Humm true, I guess I will go with the bible when it comes to these sort of things and follow the rules of Jeopardy. Therefore firewolf was right, sorry torealis


----------



## asianavatar

Firewolf your question?


----------



## Firewolf

>> What was the favoured weapon of Wolf Blade Heagar?


----------



## cccp

a two handed hammer?


----------



## Wrath of Khaine

Oh oh, I'm in the middle of reading Wolfblade. It's a Thunderhammer, and somehow he can throw it like a frickin handaxe...


----------



## Firewolf

>> Got to be technical, so WOK is correct, sorry CCCP. Your q Wrath.


----------



## Wrath of Khaine

From the Gaunt's Ghosts series, what was Lijah Cuu's signature saying? It was three words.


----------



## Elchimpster

"Sure as sure"


----------



## Wrath of Khaine

That's correct. He was one of the only characters I hated more than any other, yet wanted him to stay in the novels. He was so much flavor.

Your Q El!


----------



## Elchimpster

What was the name of the ancient being who attended Eldrad Ulthran when he met the Primarch Fulgrim on the Eldar Maiden World.


----------



## LongBeard

Balls, some big badass Wraithlord although I can't remember his damn name!


----------



## Elchimpster

Close... needs the name. 
Anyone?
Bueller?


----------



## SensaiSwindler

I can't remember the name and i'm at work so no access to the book....*shakes fist*


----------



## Slade

Khiraen Goldhelm


----------



## black chaplain

is it right? :?: :scratch:


----------



## Elchimpster

Sorry, just got home.

Yes, Slade, you got it dead on!
Your question.


----------



## Slade

What was widely believed to be the true identity of the character called "The Voice of the Emperor" in the 'Eye of Terror' campaign.


----------



## Elchimpster

Usarkar Creed


----------



## asianavatar

Cypher


----------



## Slade

Avatar has it


----------



## asianavatar

Alright, easy question again. If a world is controlled by the Adeptus Mechanicus, it is commonly known as what type of Imperial world.


----------



## Slade

mmmm....a Forge World?


----------



## asianavatar

congrats slade


----------



## Slade

Okay, you might have to dig around for this :twisted: and it'll stay with an AM theme.

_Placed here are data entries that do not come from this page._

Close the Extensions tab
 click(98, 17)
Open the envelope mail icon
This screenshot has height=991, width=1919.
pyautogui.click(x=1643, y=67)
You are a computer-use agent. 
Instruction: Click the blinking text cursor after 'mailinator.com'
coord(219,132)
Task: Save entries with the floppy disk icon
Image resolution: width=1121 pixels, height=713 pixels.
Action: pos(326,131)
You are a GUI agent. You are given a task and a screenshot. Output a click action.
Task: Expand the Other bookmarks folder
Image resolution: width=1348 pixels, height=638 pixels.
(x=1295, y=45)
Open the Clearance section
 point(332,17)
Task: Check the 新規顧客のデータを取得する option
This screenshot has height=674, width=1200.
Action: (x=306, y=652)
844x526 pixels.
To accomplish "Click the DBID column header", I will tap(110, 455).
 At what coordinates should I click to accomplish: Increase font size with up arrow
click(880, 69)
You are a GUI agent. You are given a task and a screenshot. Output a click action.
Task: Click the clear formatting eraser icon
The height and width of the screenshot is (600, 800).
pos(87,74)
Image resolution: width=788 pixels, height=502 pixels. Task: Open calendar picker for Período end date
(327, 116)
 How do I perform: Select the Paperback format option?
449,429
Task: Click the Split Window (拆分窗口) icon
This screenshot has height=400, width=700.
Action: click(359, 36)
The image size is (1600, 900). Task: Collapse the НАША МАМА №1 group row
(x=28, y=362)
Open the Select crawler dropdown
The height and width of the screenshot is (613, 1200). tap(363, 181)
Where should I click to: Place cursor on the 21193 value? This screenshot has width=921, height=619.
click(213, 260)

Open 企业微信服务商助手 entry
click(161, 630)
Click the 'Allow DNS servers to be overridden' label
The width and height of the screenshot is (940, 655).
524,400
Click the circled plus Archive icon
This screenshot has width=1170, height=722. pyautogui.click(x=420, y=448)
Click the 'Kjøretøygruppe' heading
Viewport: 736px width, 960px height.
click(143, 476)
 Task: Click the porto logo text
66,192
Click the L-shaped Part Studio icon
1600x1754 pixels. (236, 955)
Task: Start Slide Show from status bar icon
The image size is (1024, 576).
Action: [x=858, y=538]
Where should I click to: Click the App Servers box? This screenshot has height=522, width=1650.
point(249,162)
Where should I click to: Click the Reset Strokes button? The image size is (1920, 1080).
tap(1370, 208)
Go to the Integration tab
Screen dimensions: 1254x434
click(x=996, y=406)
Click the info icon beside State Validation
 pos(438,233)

What percentage of an Astarte's Chapter's gene-seed must be paid in a tithe to the Adeptus Mechanicus, so that the integrity of it's genome can be monitored?


----------



## Elchimpster

5%


----------



## Slade

:clap: Hail the 'Chimpster


----------



## Elchimpster

Allright: What was the address of the first Games Workshop store? It opened in 1977 in London.


----------



## Slade

:hyper: 1 Dalling Road, Hammersmith, London :hyper:

Though that isn't strictly on topic


----------



## Elchimpster

Well...GW *IS* the producer of 40k (and other fine diversions), but yes, you are correct, and the question is yours!


----------



## Slade

In what period did the Chaos powers Khorne, Tzeentch and Nurgles gain conciousness? In XXX.MX format please :wink:


----------



## Wrath of Khaine

Like... 

-000.M8?
It took them around 7,000 years to fully mature to their more current form.


----------



## Slade

Your logic is sound, however, they were formed before M0, so 000.M8 is slightly off. Remember The Emperor was born in -M8 and the first age of Terra starts from M1, so the date is not technically correct. Your baseline needs to alter


----------



## Slade

No one??

Okay, a hint: We could relate the time to the end of The Middle Ages


----------



## Slade

No-one? Shall I give the answer and ask another?


----------



## Elchimpster

I've got nothin'


----------



## asianavatar

I've got something, but its not the answer to this question


----------



## Viscount Vash

This is hardly a quiz for new comers to the game any more is it. :shock: 

Ask another :wink:


----------



## Slade

okay - date was 500.M2

Q: How many rounds in a bolters standard sickle mag??


----------



## Elchimpster

30


----------



## Slade

Elchimpster said:


> 30


 :thumb2:

Your Q


----------



## Elchimpster

What's the difference between an Adeptus Astartes and a Grey Knight Astartes.
List at least three differences.


----------



## 501st

They are all psykers, no primarch, none have fallen to chaos,Grey Knight neophytes are awarded a suit of power armour (or Aegis Armour) and are immediately pressed into service, silver purity wards implanted under the skin, do not look as becoming a dreadnaught as an honor.


----------



## Elchimpster

Dang. 501st...you're up!


----------



## 501st

Who is conisdered the bravest of the Eldar aspects?


----------



## SensaiSwindler

warp spiders, since they actually spend time in the warp when they fight.


----------



## 501st

correct


----------



## SensaiSwindler

alright, question:

What are the names of the two eldar gods that survived the fall?


----------



## 501st

Cegorach and Khaine.


----------



## SensaiSwindler

nice one, you're up.


----------



## 501st

From an Ork viewpoint what color makes vechicles faster?


----------



## SensaiSwindler

I'm gonna have to go with red.


----------



## 501st

Correct your go


----------



## Jacobite

Scores are updated again - just a note for me really. 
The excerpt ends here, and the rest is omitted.